- What you will do: Reproduce each of the following records word for word, leaving every line unchanged.

- Input for this task:

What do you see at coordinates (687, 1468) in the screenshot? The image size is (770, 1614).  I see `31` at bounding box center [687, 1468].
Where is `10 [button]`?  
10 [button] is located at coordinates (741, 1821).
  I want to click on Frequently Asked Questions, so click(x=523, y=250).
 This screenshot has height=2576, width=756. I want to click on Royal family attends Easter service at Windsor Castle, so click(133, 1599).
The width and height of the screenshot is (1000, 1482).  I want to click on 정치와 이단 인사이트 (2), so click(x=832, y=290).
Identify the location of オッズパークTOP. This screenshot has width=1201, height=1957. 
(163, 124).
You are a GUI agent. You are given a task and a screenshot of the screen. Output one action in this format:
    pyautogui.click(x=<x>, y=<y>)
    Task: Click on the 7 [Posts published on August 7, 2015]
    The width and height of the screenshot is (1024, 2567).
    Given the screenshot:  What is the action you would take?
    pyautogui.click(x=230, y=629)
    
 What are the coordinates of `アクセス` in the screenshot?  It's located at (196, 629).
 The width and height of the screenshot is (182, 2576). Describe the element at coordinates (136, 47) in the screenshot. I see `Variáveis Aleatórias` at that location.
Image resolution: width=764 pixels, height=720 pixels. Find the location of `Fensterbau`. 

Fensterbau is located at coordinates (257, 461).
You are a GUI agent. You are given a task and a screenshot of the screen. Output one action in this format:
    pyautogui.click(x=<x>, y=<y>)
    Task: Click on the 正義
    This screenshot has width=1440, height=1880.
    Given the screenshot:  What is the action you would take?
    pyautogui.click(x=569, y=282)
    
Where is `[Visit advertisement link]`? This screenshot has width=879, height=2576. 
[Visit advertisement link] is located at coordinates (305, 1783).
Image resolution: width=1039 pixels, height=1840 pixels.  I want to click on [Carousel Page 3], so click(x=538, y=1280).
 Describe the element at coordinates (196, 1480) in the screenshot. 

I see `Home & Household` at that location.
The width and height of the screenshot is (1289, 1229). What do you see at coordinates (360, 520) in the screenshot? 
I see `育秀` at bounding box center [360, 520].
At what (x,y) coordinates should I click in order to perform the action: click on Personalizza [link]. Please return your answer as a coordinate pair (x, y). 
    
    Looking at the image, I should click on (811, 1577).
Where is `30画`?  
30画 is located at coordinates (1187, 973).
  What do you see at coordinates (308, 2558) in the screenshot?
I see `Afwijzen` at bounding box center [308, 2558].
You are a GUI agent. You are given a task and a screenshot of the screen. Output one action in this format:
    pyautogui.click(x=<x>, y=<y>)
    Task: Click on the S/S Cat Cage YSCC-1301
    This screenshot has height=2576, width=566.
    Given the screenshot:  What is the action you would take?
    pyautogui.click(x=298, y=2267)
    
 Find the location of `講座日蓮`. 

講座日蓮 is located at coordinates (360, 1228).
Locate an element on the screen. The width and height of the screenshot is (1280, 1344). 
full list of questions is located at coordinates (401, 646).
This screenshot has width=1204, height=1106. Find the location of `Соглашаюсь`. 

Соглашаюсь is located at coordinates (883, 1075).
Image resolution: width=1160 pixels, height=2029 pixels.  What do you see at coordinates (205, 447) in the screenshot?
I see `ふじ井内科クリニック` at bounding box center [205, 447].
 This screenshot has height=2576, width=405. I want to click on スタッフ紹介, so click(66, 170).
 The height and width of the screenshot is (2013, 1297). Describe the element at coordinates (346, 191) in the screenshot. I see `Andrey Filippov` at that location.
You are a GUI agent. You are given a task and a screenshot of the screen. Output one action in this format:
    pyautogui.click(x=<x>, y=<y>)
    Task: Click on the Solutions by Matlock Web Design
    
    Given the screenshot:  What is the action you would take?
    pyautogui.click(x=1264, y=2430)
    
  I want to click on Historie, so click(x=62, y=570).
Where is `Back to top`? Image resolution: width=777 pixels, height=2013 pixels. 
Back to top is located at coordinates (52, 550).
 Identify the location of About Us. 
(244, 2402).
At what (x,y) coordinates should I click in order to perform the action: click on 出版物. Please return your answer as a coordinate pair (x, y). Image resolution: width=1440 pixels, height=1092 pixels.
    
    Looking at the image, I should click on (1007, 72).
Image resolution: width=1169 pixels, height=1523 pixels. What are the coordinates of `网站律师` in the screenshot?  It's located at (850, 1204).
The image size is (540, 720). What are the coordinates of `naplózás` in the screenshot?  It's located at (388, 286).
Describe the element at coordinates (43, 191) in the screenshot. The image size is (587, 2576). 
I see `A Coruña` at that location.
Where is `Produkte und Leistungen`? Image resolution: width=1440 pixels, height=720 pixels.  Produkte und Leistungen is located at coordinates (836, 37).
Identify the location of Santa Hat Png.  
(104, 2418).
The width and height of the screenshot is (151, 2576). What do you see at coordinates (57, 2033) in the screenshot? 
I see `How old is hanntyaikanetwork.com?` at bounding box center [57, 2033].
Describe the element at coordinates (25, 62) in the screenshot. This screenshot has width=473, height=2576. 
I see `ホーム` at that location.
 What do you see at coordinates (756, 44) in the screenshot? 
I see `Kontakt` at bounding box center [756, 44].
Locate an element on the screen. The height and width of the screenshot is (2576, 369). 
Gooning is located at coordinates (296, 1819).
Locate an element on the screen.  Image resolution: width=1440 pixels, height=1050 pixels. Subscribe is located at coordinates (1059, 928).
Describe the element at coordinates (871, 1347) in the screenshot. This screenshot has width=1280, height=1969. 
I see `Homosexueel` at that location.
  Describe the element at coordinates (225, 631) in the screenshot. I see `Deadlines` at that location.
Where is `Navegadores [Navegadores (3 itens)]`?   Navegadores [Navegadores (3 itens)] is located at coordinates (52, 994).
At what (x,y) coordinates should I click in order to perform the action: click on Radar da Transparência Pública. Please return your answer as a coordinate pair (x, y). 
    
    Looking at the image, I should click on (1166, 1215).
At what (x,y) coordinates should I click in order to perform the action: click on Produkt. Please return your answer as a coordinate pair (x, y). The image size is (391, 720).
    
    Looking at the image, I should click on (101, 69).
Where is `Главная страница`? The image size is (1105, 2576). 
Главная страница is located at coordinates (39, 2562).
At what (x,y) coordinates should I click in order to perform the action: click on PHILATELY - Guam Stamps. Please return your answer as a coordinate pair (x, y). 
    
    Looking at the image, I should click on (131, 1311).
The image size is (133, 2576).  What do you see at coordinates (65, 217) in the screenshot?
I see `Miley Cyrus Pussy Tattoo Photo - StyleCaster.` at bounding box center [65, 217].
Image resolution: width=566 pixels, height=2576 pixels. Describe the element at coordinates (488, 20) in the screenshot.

- Response to this task:
What do you see at coordinates (687, 1468) in the screenshot? The image size is (770, 1614).  I see `31` at bounding box center [687, 1468].
Where is `10 [button]`?  
10 [button] is located at coordinates (741, 1821).
  I want to click on Frequently Asked Questions, so click(x=523, y=250).
 This screenshot has height=2576, width=756. I want to click on Royal family attends Easter service at Windsor Castle, so click(133, 1599).
The width and height of the screenshot is (1000, 1482).  I want to click on 정치와 이단 인사이트 (2), so click(x=832, y=290).
Identify the location of オッズパークTOP. This screenshot has width=1201, height=1957. 
(163, 124).
You are a GUI agent. You are given a task and a screenshot of the screen. Output one action in this format:
    pyautogui.click(x=<x>, y=<y>)
    Task: Click on the 7 [Posts published on August 7, 2015]
    The width and height of the screenshot is (1024, 2567).
    Given the screenshot:  What is the action you would take?
    pyautogui.click(x=230, y=629)
    
 What are the coordinates of `アクセス` in the screenshot?  It's located at (196, 629).
 The width and height of the screenshot is (182, 2576). Describe the element at coordinates (136, 47) in the screenshot. I see `Variáveis Aleatórias` at that location.
Image resolution: width=764 pixels, height=720 pixels. Find the location of `Fensterbau`. 

Fensterbau is located at coordinates (257, 461).
You are a GUI agent. You are given a task and a screenshot of the screen. Output one action in this format:
    pyautogui.click(x=<x>, y=<y>)
    Task: Click on the 正義
    This screenshot has width=1440, height=1880.
    Given the screenshot:  What is the action you would take?
    pyautogui.click(x=569, y=282)
    
Where is `[Visit advertisement link]`? This screenshot has width=879, height=2576. 
[Visit advertisement link] is located at coordinates (305, 1783).
Image resolution: width=1039 pixels, height=1840 pixels.  I want to click on [Carousel Page 3], so click(x=538, y=1280).
 Describe the element at coordinates (196, 1480) in the screenshot. 

I see `Home & Household` at that location.
The width and height of the screenshot is (1289, 1229). What do you see at coordinates (360, 520) in the screenshot? 
I see `育秀` at bounding box center [360, 520].
At what (x,y) coordinates should I click in order to perform the action: click on Personalizza [link]. Please return your answer as a coordinate pair (x, y). 
    
    Looking at the image, I should click on (811, 1577).
Where is `30画`?  
30画 is located at coordinates (1187, 973).
  What do you see at coordinates (308, 2558) in the screenshot?
I see `Afwijzen` at bounding box center [308, 2558].
You are a GUI agent. You are given a task and a screenshot of the screen. Output one action in this format:
    pyautogui.click(x=<x>, y=<y>)
    Task: Click on the S/S Cat Cage YSCC-1301
    This screenshot has height=2576, width=566.
    Given the screenshot:  What is the action you would take?
    pyautogui.click(x=298, y=2267)
    
 Find the location of `講座日蓮`. 

講座日蓮 is located at coordinates (360, 1228).
Locate an element on the screen. The width and height of the screenshot is (1280, 1344). 
full list of questions is located at coordinates (401, 646).
This screenshot has width=1204, height=1106. Find the location of `Соглашаюсь`. 

Соглашаюсь is located at coordinates (883, 1075).
Image resolution: width=1160 pixels, height=2029 pixels.  What do you see at coordinates (205, 447) in the screenshot?
I see `ふじ井内科クリニック` at bounding box center [205, 447].
 This screenshot has height=2576, width=405. I want to click on スタッフ紹介, so click(66, 170).
 The height and width of the screenshot is (2013, 1297). Describe the element at coordinates (346, 191) in the screenshot. I see `Andrey Filippov` at that location.
You are a GUI agent. You are given a task and a screenshot of the screen. Output one action in this format:
    pyautogui.click(x=<x>, y=<y>)
    Task: Click on the Solutions by Matlock Web Design
    
    Given the screenshot:  What is the action you would take?
    pyautogui.click(x=1264, y=2430)
    
  I want to click on Historie, so click(x=62, y=570).
Where is `Back to top`? Image resolution: width=777 pixels, height=2013 pixels. 
Back to top is located at coordinates (52, 550).
 Identify the location of About Us. 
(244, 2402).
At what (x,y) coordinates should I click in order to perform the action: click on 出版物. Please return your answer as a coordinate pair (x, y). Image resolution: width=1440 pixels, height=1092 pixels.
    
    Looking at the image, I should click on (1007, 72).
Image resolution: width=1169 pixels, height=1523 pixels. What are the coordinates of `网站律师` in the screenshot?  It's located at (850, 1204).
The image size is (540, 720). What are the coordinates of `naplózás` in the screenshot?  It's located at (388, 286).
Describe the element at coordinates (43, 191) in the screenshot. The image size is (587, 2576). 
I see `A Coruña` at that location.
Where is `Produkte und Leistungen`? Image resolution: width=1440 pixels, height=720 pixels.  Produkte und Leistungen is located at coordinates (836, 37).
Identify the location of Santa Hat Png.  
(104, 2418).
The width and height of the screenshot is (151, 2576). What do you see at coordinates (57, 2033) in the screenshot? 
I see `How old is hanntyaikanetwork.com?` at bounding box center [57, 2033].
Describe the element at coordinates (25, 62) in the screenshot. This screenshot has width=473, height=2576. 
I see `ホーム` at that location.
 What do you see at coordinates (756, 44) in the screenshot? 
I see `Kontakt` at bounding box center [756, 44].
Locate an element on the screen. The height and width of the screenshot is (2576, 369). 
Gooning is located at coordinates (296, 1819).
Locate an element on the screen.  Image resolution: width=1440 pixels, height=1050 pixels. Subscribe is located at coordinates (1059, 928).
Describe the element at coordinates (871, 1347) in the screenshot. This screenshot has width=1280, height=1969. 
I see `Homosexueel` at that location.
  Describe the element at coordinates (225, 631) in the screenshot. I see `Deadlines` at that location.
Where is `Navegadores [Navegadores (3 itens)]`?   Navegadores [Navegadores (3 itens)] is located at coordinates (52, 994).
At what (x,y) coordinates should I click in order to perform the action: click on Radar da Transparência Pública. Please return your answer as a coordinate pair (x, y). 
    
    Looking at the image, I should click on (1166, 1215).
At what (x,y) coordinates should I click in order to perform the action: click on Produkt. Please return your answer as a coordinate pair (x, y). The image size is (391, 720).
    
    Looking at the image, I should click on (101, 69).
Where is `Главная страница`? The image size is (1105, 2576). 
Главная страница is located at coordinates (39, 2562).
At what (x,y) coordinates should I click in order to perform the action: click on PHILATELY - Guam Stamps. Please return your answer as a coordinate pair (x, y). 
    
    Looking at the image, I should click on (131, 1311).
The image size is (133, 2576).  What do you see at coordinates (65, 217) in the screenshot?
I see `Miley Cyrus Pussy Tattoo Photo - StyleCaster.` at bounding box center [65, 217].
Image resolution: width=566 pixels, height=2576 pixels. Describe the element at coordinates (488, 20) in the screenshot.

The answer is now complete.